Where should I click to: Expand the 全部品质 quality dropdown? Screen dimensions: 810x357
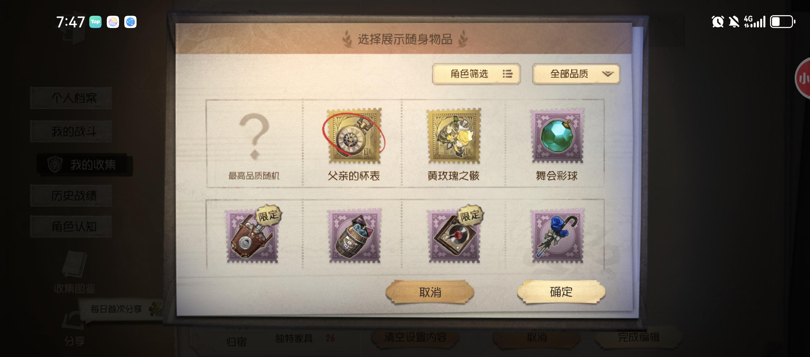[576, 74]
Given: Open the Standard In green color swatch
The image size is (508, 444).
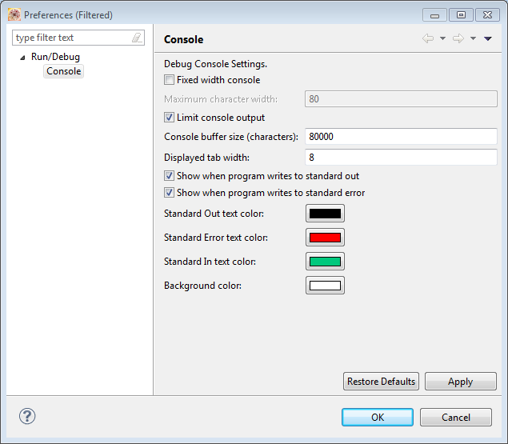Looking at the screenshot, I should 325,262.
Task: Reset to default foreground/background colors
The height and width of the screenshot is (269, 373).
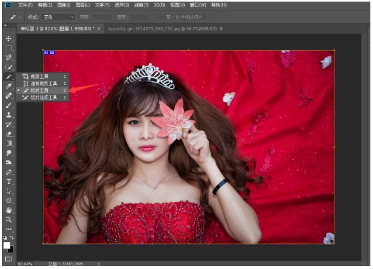Action: tap(5, 238)
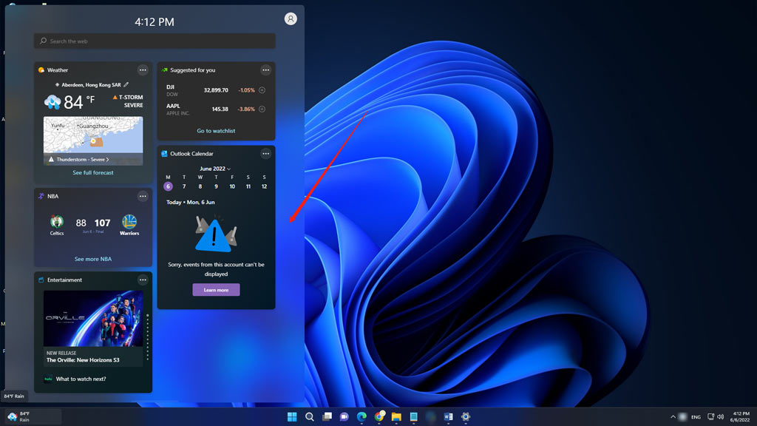Open Settings from the taskbar
The image size is (757, 426).
(x=465, y=416)
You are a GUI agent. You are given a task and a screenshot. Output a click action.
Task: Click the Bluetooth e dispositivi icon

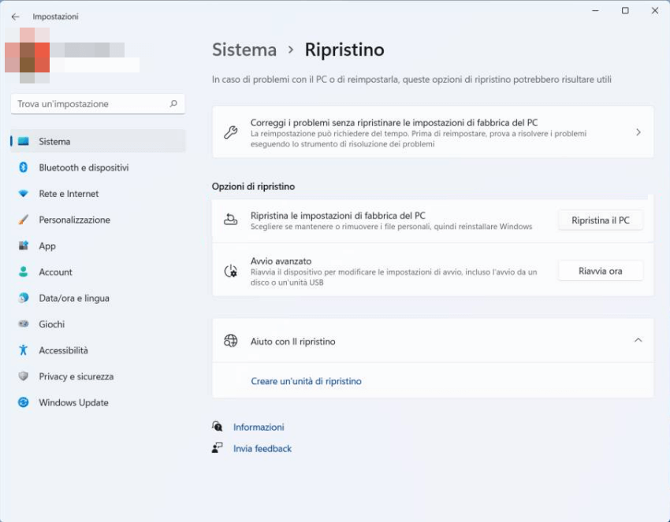coord(24,168)
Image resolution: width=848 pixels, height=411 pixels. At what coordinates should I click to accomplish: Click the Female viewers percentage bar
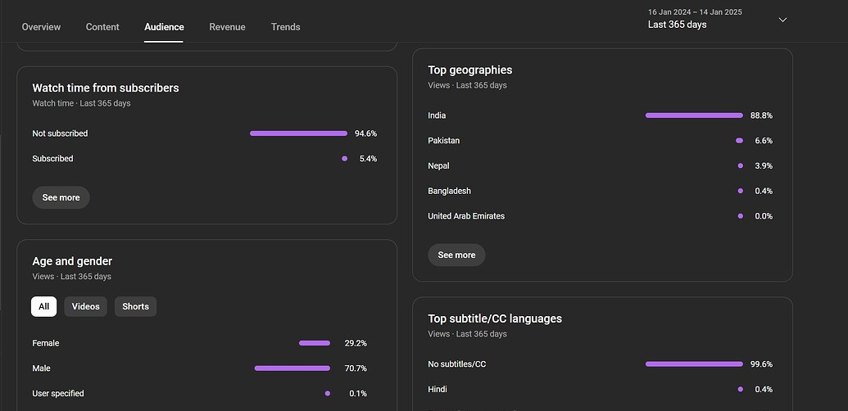coord(315,343)
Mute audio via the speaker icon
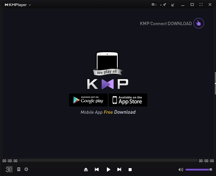 (x=181, y=170)
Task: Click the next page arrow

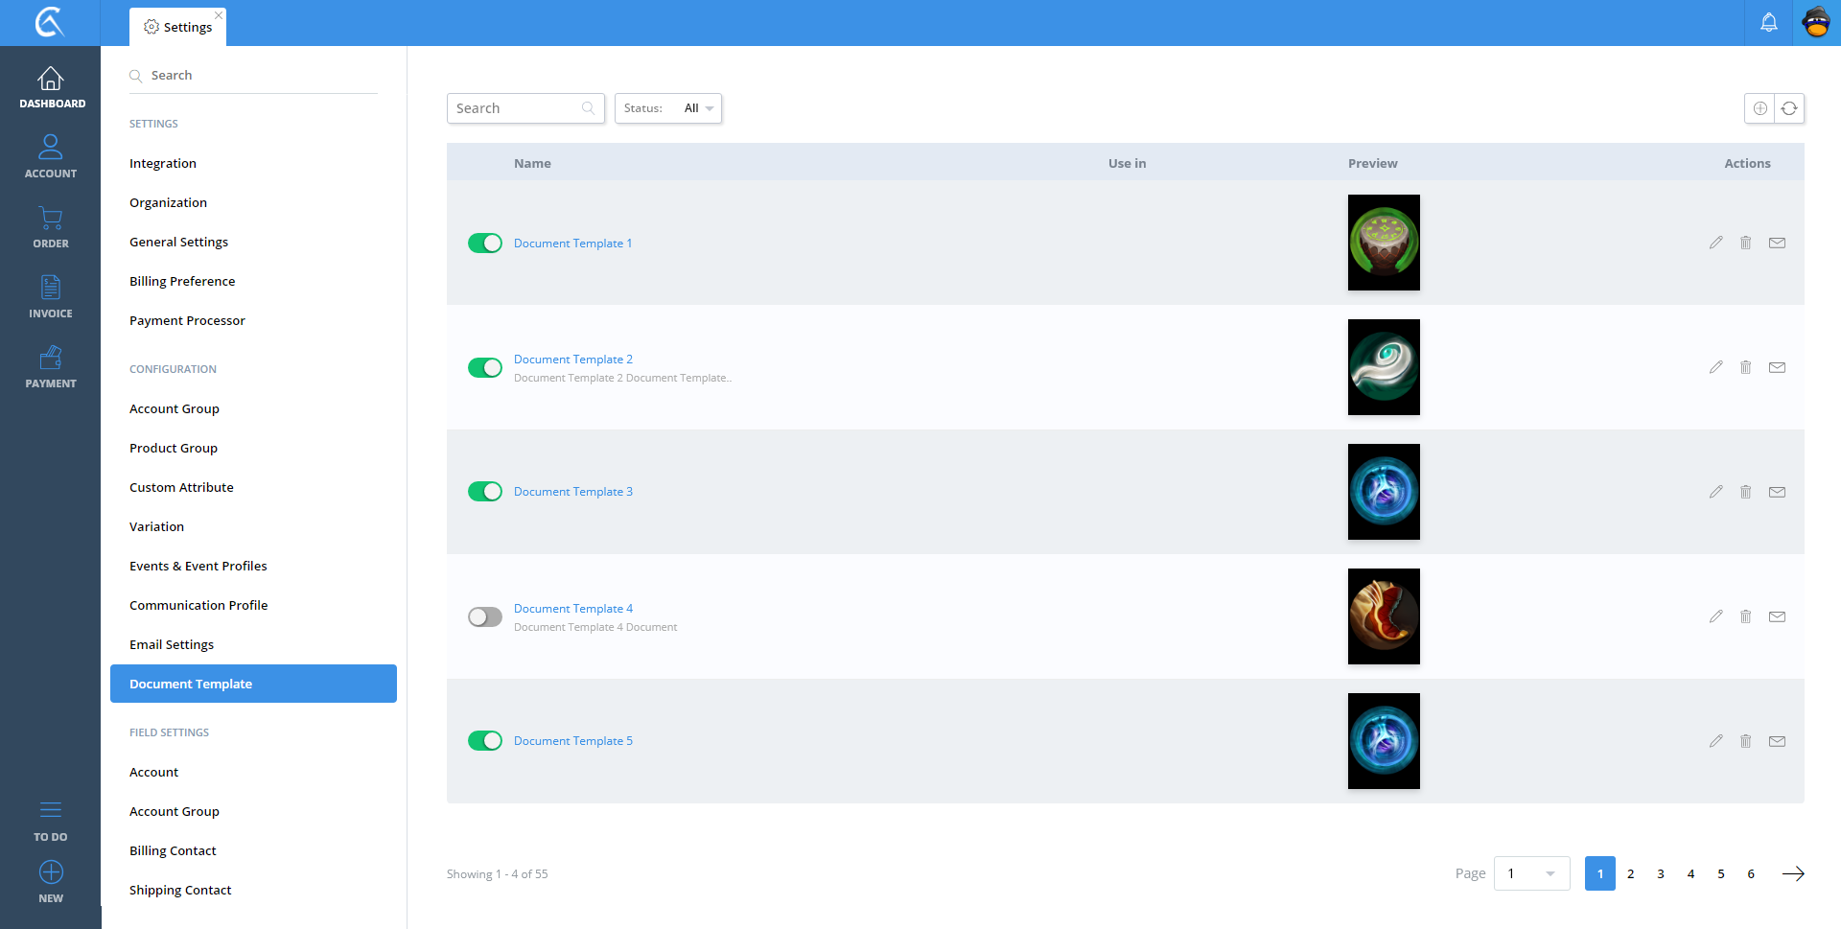Action: click(1792, 873)
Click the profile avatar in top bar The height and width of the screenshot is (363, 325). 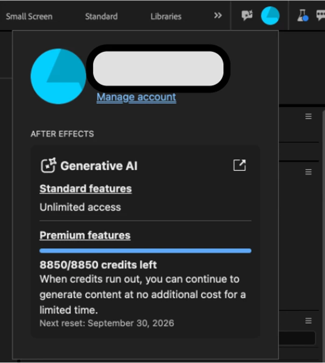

==============================

## Goal of the exercise
Set down the records above exactly as written, beginning with the first line and ending with the line that contains "You are a GUI", and do not include pictures.

## Output for this exercise
Where should I click to: Expand the 全部品质 quality dropdown? Screen dimensions: 810x357
[576, 74]
Given: Open the Standard In green color swatch
The image size is (508, 444).
Looking at the screenshot, I should 325,262.
Task: Reset to default foreground/background colors
The height and width of the screenshot is (269, 373).
Action: tap(5, 238)
Open Settings from the taskbar
The image size is (757, 426).
(x=465, y=416)
You are a GUI agent. You are given a task and a screenshot. Output a click action.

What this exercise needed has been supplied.